START Given records

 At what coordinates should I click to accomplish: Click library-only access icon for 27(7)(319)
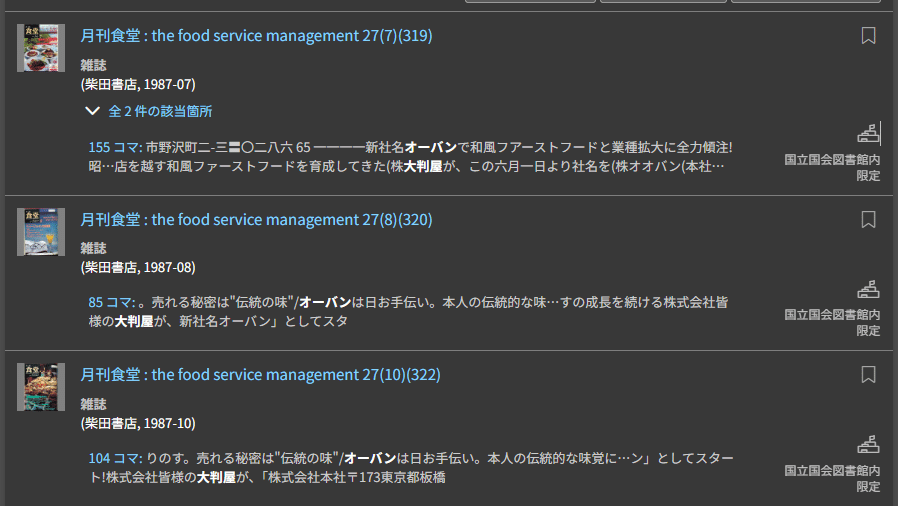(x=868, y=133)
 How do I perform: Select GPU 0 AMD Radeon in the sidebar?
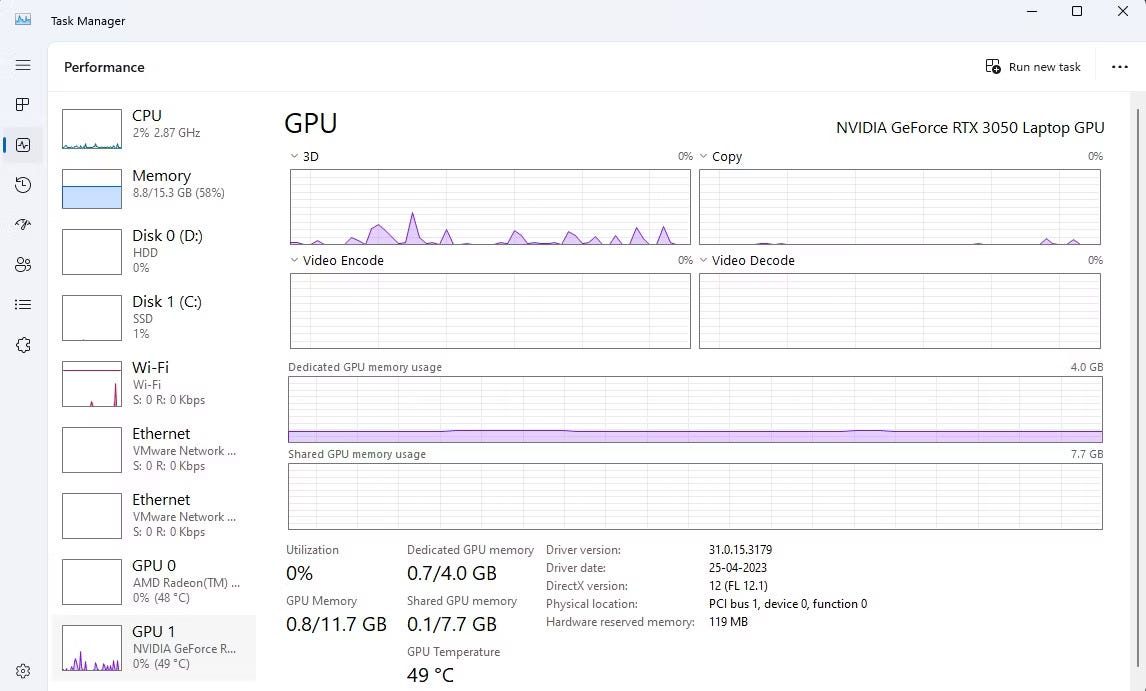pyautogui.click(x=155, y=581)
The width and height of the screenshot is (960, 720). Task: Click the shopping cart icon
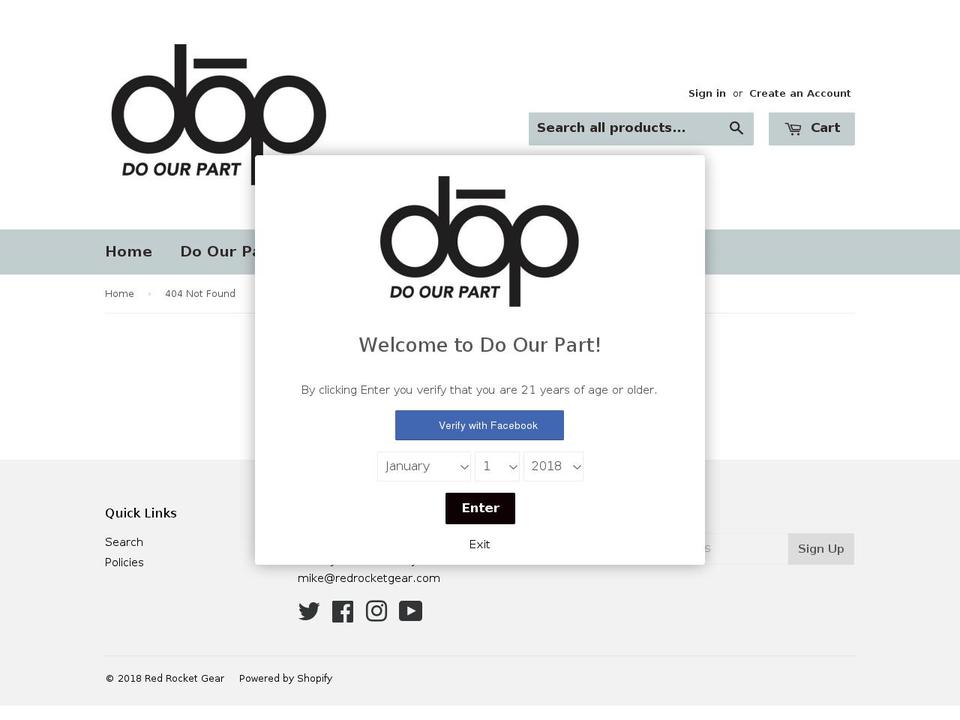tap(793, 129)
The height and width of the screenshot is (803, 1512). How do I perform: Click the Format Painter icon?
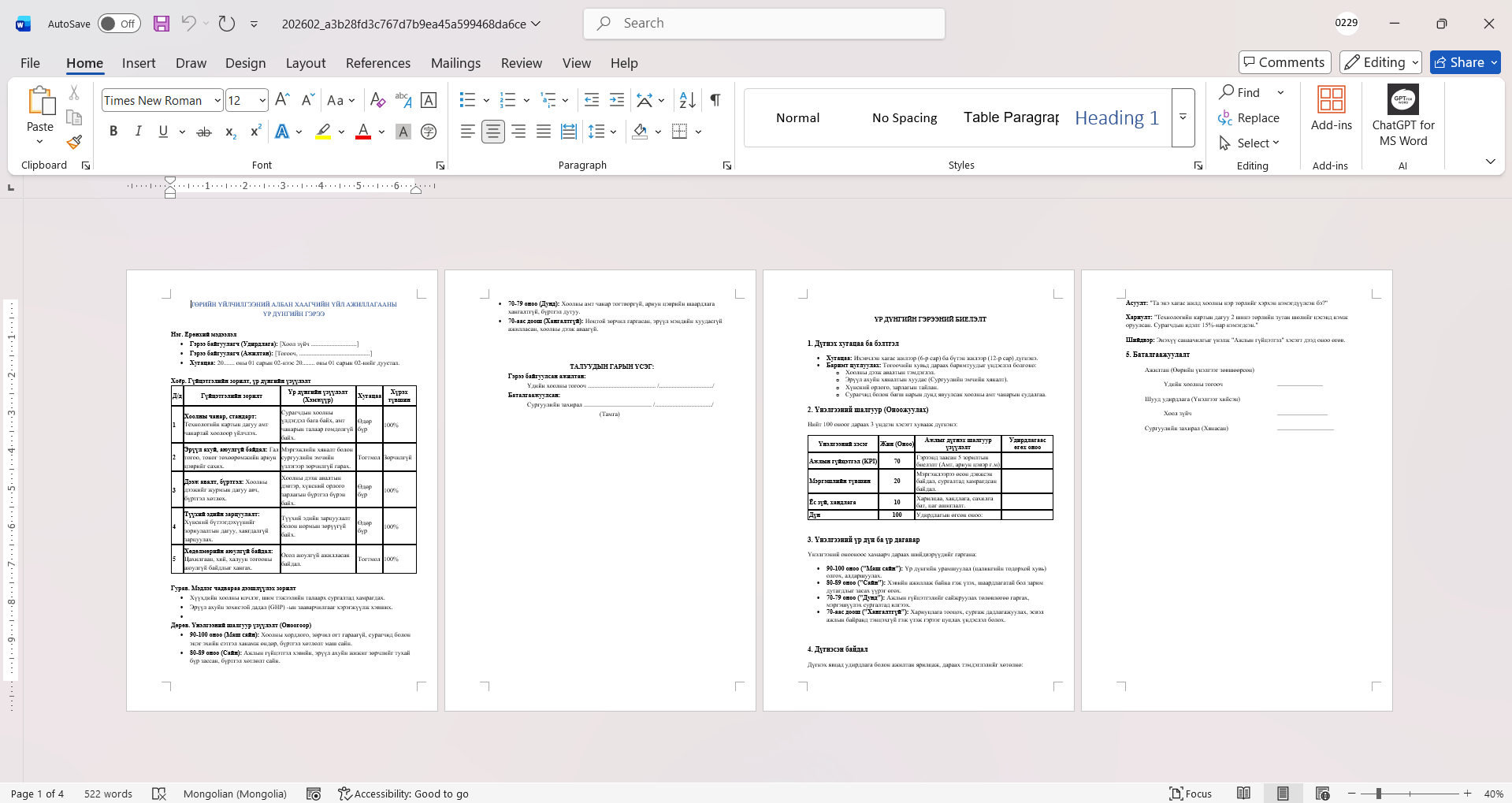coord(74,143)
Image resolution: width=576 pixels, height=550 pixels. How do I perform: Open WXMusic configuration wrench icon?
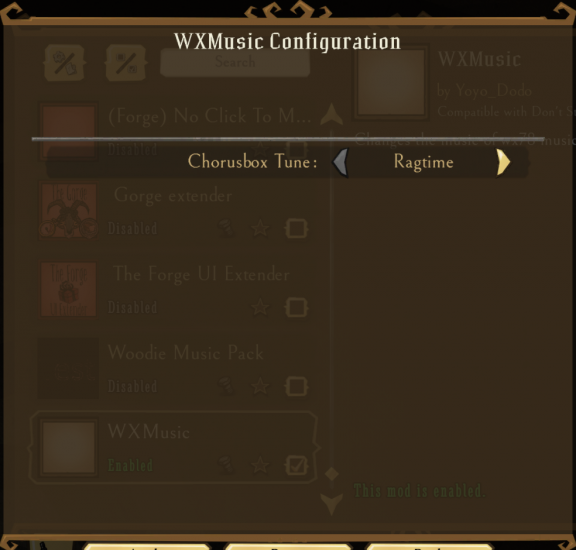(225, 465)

END Given records

**Work task:** Final stretch of the data: repeat exactly each line from the one containing "The height and" through the last, and omit all pictures.

**Result below:**
The height and width of the screenshot is (803, 1512). How do I perform: Click the Format Painter icon?
coord(74,143)
Image resolution: width=576 pixels, height=550 pixels. How do I perform: Open WXMusic configuration wrench icon?
(225, 465)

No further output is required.